#### The problem
Go through the entries below and print, exactly, the lines starting at the one with "The width and height of the screenshot is (1627, 941)." and ending at the one with "You are a computer-use agent. 659x460 pixels.", keeping both ends and no others.

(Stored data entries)
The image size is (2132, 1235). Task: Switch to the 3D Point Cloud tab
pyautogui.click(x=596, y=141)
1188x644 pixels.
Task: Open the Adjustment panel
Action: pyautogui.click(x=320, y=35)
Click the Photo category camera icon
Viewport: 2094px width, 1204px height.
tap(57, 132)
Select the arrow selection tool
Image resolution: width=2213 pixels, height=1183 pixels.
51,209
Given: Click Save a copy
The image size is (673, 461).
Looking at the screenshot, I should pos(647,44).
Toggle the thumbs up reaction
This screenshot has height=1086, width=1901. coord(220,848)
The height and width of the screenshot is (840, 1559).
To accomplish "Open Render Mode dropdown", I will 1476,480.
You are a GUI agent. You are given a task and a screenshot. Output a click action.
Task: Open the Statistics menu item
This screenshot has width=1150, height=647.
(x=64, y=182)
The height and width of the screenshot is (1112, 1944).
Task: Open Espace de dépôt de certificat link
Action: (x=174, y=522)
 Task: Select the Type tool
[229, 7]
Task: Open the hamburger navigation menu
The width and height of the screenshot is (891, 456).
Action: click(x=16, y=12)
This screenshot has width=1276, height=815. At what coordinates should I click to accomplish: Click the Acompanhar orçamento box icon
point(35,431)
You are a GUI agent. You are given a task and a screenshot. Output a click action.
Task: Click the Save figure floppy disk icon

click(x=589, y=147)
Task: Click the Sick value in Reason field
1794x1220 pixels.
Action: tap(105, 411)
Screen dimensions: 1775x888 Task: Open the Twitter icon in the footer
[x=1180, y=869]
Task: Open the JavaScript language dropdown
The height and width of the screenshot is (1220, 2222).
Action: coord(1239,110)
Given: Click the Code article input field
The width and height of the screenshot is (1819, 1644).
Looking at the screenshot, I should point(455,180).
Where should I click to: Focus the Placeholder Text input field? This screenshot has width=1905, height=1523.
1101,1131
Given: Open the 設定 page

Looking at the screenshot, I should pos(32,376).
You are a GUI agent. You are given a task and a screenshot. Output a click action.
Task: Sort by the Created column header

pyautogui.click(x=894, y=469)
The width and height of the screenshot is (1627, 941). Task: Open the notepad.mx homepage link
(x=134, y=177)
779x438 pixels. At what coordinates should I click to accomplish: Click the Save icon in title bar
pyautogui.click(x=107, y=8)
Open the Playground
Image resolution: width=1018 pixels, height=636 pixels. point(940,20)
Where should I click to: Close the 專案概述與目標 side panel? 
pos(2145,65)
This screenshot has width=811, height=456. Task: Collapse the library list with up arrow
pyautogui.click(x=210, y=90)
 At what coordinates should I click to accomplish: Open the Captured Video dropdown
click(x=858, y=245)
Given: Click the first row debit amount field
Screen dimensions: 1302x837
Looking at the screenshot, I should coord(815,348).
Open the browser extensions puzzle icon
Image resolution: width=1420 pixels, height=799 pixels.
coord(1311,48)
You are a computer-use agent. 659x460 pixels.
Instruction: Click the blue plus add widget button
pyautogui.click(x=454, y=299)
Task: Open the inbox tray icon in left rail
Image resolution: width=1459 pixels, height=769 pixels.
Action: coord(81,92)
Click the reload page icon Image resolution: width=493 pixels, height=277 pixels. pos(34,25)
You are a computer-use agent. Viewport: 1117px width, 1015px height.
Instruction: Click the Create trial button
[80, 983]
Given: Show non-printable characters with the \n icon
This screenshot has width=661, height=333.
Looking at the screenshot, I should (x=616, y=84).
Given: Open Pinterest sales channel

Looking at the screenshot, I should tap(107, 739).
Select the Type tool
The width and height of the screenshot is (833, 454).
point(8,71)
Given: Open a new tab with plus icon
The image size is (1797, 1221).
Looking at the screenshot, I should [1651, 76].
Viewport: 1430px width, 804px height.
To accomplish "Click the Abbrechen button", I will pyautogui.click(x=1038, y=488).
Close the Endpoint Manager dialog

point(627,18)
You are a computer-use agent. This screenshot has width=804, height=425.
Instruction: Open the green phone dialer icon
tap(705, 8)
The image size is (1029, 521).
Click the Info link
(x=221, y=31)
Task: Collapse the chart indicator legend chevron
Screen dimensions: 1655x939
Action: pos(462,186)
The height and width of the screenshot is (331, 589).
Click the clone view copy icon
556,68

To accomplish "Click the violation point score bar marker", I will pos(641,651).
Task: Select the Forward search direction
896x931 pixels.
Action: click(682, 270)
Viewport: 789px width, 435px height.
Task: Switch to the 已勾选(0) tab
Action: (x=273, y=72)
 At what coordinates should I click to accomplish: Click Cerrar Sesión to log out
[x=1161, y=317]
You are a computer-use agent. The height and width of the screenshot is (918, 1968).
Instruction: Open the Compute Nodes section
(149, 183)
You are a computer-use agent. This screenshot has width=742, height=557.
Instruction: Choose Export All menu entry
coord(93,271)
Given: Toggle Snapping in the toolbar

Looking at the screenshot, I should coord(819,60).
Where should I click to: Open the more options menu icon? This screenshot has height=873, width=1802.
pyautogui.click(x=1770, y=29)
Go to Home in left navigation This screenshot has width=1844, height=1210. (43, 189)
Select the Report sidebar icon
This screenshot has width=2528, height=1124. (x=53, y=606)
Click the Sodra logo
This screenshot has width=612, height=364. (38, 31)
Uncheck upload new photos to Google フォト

#### Reply
The width and height of the screenshot is (1627, 941). Task: Open the notepad.mx homepage link
(x=134, y=177)
779x438 pixels. At what coordinates should I click to accomplish: Click the Save icon in title bar
pyautogui.click(x=107, y=8)
Open the Playground
Image resolution: width=1018 pixels, height=636 pixels. point(940,20)
Where should I click to: Close the 專案概述與目標 side panel? 
pos(2145,65)
This screenshot has width=811, height=456. Task: Collapse the library list with up arrow
pyautogui.click(x=210, y=90)
 At what coordinates should I click to accomplish: Open the Captured Video dropdown
click(x=858, y=245)
Given: Click the first row debit amount field
Screen dimensions: 1302x837
Looking at the screenshot, I should coord(815,348).
Open the browser extensions puzzle icon
Image resolution: width=1420 pixels, height=799 pixels.
coord(1311,48)
You are a computer-use agent. 659x460 pixels.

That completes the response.